Durch Umsetzung überzeugen: Die strategische Ausrichtung des DigitalService für 2022 und darüber hinaus

Wir haben eine klare Vision: Wir arbeiten für ein digitales Deutschland.
Aber wie kann es uns gelingen, diese Vision Realität werden zu lassen? Welchen Beitrag können wir als DigitalService dazu leisten? Worauf sollen wir uns fokussieren, um den größten Impact zu haben? Und, nicht minder wichtig: Wo sollten wir uns auch nicht einbringen?

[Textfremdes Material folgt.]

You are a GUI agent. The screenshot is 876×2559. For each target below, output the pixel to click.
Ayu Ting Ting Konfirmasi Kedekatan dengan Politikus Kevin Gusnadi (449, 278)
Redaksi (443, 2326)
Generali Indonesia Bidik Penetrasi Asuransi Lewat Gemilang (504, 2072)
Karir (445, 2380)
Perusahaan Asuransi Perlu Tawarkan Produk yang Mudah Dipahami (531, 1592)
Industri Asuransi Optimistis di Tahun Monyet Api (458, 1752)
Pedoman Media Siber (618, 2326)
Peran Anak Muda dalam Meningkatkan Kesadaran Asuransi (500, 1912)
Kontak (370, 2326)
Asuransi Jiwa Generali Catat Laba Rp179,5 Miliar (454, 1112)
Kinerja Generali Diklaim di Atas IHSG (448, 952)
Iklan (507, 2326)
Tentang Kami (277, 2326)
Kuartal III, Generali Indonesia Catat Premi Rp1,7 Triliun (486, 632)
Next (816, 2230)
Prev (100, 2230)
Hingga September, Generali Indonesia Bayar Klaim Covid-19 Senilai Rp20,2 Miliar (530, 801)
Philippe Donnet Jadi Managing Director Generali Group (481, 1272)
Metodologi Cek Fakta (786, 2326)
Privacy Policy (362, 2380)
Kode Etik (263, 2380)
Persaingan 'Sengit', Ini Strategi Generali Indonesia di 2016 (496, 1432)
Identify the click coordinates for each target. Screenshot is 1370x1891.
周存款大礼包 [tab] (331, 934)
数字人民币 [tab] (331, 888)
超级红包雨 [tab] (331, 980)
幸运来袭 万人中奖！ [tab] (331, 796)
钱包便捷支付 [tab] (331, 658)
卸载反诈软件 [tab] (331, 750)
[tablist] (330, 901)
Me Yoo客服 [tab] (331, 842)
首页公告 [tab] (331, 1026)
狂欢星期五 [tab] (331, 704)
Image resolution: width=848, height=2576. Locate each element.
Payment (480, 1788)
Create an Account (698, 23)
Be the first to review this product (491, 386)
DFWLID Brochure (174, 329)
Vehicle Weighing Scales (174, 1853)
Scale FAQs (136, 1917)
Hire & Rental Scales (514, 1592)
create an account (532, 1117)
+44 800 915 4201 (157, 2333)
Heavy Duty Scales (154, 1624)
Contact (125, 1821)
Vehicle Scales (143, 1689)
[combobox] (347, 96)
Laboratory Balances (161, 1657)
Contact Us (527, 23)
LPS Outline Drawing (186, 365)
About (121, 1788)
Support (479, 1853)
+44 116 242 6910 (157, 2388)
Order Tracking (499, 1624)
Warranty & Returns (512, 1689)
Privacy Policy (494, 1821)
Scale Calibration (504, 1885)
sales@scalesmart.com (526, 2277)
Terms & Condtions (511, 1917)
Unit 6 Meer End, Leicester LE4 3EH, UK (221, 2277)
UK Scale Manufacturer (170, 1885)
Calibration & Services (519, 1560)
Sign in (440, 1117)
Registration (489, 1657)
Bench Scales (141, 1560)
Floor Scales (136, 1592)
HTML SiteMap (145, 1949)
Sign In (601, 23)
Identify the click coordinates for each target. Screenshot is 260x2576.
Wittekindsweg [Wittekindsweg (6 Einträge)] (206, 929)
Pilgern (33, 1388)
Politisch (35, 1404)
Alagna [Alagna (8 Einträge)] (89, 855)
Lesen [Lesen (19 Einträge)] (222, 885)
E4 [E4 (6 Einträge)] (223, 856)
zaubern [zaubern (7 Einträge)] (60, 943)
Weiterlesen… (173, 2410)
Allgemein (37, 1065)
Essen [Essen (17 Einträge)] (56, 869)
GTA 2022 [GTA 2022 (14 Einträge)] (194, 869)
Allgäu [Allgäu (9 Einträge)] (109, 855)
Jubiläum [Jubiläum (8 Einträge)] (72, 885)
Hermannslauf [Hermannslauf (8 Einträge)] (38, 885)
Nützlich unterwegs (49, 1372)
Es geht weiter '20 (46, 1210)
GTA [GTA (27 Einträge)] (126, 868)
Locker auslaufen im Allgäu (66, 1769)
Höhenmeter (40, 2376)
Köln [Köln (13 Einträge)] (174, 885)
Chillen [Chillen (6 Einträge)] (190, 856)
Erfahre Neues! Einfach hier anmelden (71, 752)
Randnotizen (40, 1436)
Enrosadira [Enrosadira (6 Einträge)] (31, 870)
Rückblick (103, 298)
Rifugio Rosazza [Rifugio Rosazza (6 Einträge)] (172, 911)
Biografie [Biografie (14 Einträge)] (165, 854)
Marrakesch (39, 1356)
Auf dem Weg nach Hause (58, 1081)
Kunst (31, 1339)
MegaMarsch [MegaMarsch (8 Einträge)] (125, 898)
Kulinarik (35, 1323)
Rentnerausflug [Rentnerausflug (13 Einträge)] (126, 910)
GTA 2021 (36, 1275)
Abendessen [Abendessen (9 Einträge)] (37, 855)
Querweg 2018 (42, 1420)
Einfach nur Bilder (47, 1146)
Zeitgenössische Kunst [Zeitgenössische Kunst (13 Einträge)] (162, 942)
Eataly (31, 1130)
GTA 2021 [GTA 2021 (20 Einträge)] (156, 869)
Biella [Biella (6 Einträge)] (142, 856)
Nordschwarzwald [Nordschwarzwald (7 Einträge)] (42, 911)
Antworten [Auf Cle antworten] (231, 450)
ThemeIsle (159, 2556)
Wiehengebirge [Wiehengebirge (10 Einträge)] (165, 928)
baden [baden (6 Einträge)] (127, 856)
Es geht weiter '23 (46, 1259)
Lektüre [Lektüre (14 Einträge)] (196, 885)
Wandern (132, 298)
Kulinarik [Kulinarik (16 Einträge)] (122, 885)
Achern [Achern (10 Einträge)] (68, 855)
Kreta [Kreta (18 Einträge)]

Mit genau diesen Fragestellungen haben wir uns Ende 2021 – mit vielen Learnings aus unserem ersten Jahr als Bundes-GmbH – intensiv auseinandergesetzt. Darauf aufbauend haben wir für uns die strategische Ausrichtung als DigitalService für 2022 und darüber hinaus definiert. In diesem Blog möchten wir unsere Ziele transparent machen. Die Strategie als Volltext gibt es hier zum Download.

Vision

Wir sind überzeugt: Der Staat muss den Erwartungen von Bürger:innen, Wirtschaft und Gesellschaft hinsichtlich einfacher, nachvollziehbarer und funktionierender digitaler Anwendungen endlich gerecht werden.

Die rasante technologische Entwicklung und die Möglichkeiten der Digitalisierung verändern grundlegend, wie sich Menschen im privaten, wirtschaftlichen und gesellschaftlichen Kontext organisieren und interagieren. Den daraus resultierenden, nötigen Paradigmenwechsel eines analogen Staates über reines e-Government hinaus zu einem „by Design“ digitalen Staat wollen wir vorantreiben.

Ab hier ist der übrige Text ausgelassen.